Si miro mi árbol genealógico comprendo que soy el fruto de una larga hilera de seres que ya se han extinguido. Pienso a veces en estos individuos que nunca conocí y la existencia de los cuales, de manera azarosa (o no), ha configurado mi vida.
A veces me pregunto qué pensarían si leyeran las noticias de hoy o pudiéramos hablar un rato. También los invoco en situaciones trascendentales como aquella primera vez que de adolescente me drogué en una fiesta. ¿Qué habría pensado el bisabuelo sentado en la otra punta de la casa mirándome fijación mientras yo confundía los cristales con un helado? O la primera vez – un verano en la playa- que me dejó una chica porque, con el tono más dulce que os podáis imaginar, valoraba demasiado nuestra amistad. ¿Qué me habría aconsejado a la tatarabuela? ¿Y por qué me habría reprochado que llorara tanto, que aquel sufrimiento no valía la pena?

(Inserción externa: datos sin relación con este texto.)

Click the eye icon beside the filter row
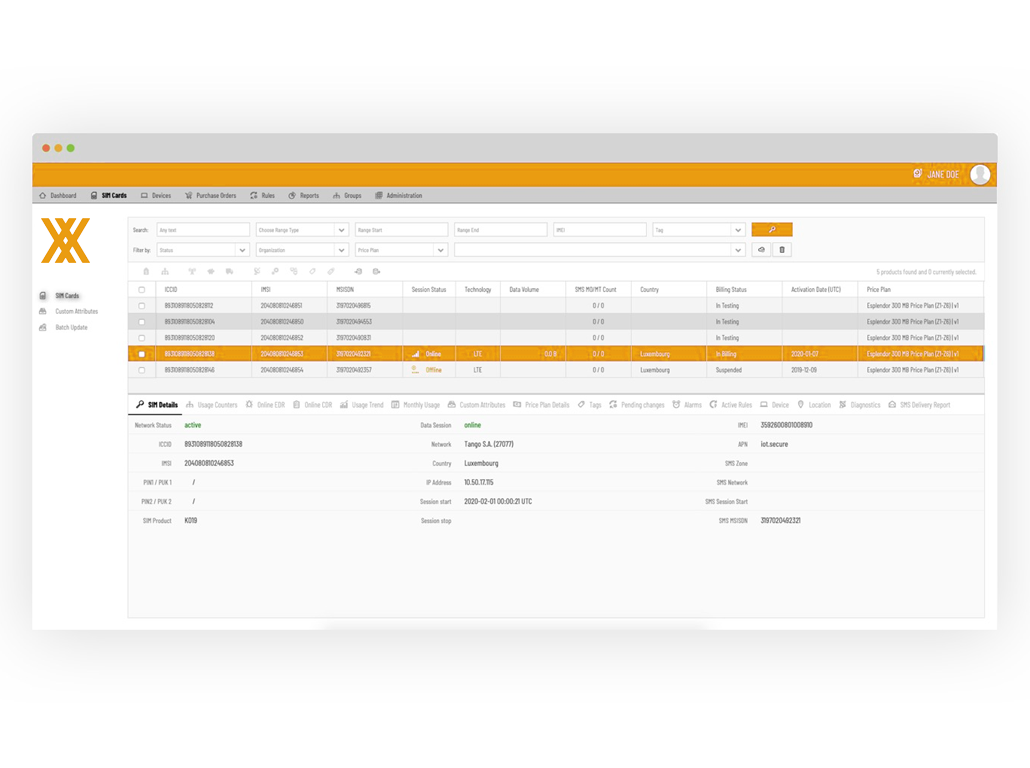Viewport: 1030px width, 768px height. pos(761,250)
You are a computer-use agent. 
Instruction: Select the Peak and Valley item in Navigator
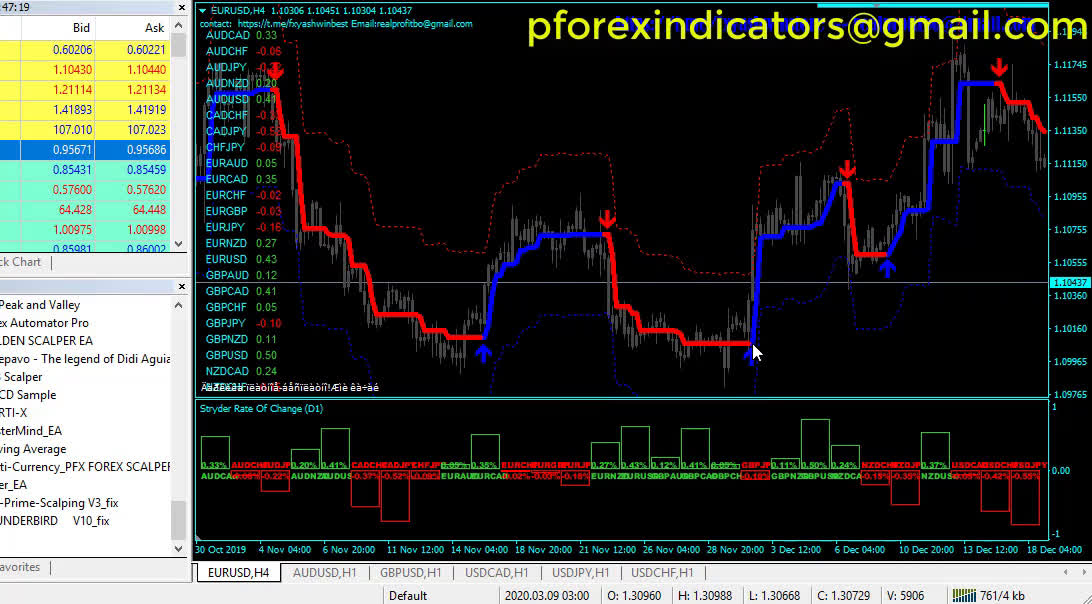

O cuando decidí que me quería dedicar a la danza y los abuelos (ahora ya muertos) no lo vieron nada claro y percibía sus dudas y las charlas a escondidas que tuvieron con la madre sobre mi sexualidad.
Si volvieran - jóvenes y fuertes-, si aparecieran ahora de sopetón, aquí, a buscarme al trabajo, no tendríamos lugar para ellos. La casa del pueblo la malvendimos en el 2008 y no sé si cabrían en la habitación que tenemos para los libros y los armarios. Así que nos los tendríamos que repartir. El abuelo en casa de mi hermano y la abuela con nosotros. Los padres ya tienen una edad, no podrían cuidarlos. Aunque si volvieran jóvenes y fuertes quizás serían los abuelos quienes cuidarían a sus hijos, ahora viejos. Sí, estas son el tipo de ideas enfermizas que me acompañan.
Y ya los veo rondando por el barrio, buscando trabajo, porque de alguna cosa tendrían que vivir, y buscando piso sin acabar de entender el robo a mano armada que significa vivir en esta ciudad. Y seguro que se quejarían, y dirían que sí, que de acuerdo, que vivieron una guerra y una posguerra criminal, pero como mínimo el pan tenía sabor de pan, el tomate era jugoso y no necesitaban tantos aparatos por acabar tan tristes como nosotros.
Yo intentaría que no romantitzaran una época en blanco y negro, y dejaría la lucecilla de la mesilla de noche encendida para que pudieran descansar. Iríamos a coger setas y a ver partidos de fútbol, pero se sentirían desubicados, en un mundo que no les pertenece. Dudo de que al fin y al cabo nos pudiéramos entender. Compartir una parte del código genético no significa que nos lo tengamos que pasar bien.
Así que sin que nadie lo supiera, después de intentarlo mucho, los subiríamos al asiento de atrás del coche y ante la pregunta: ¿a dónde vamos?, responderíamos con vaguedades. Cogeríamos este desvío, ahora esta rotonda, y en una gasolinera cualquiera les haríamos bajar con cualquier excusa. Después arrancaríamos el coche sin mirar atrás. Y con las manos en el volante, nos repetiríamos en voz baja: en la vida no tienes que mirar atrás, siempre adelante.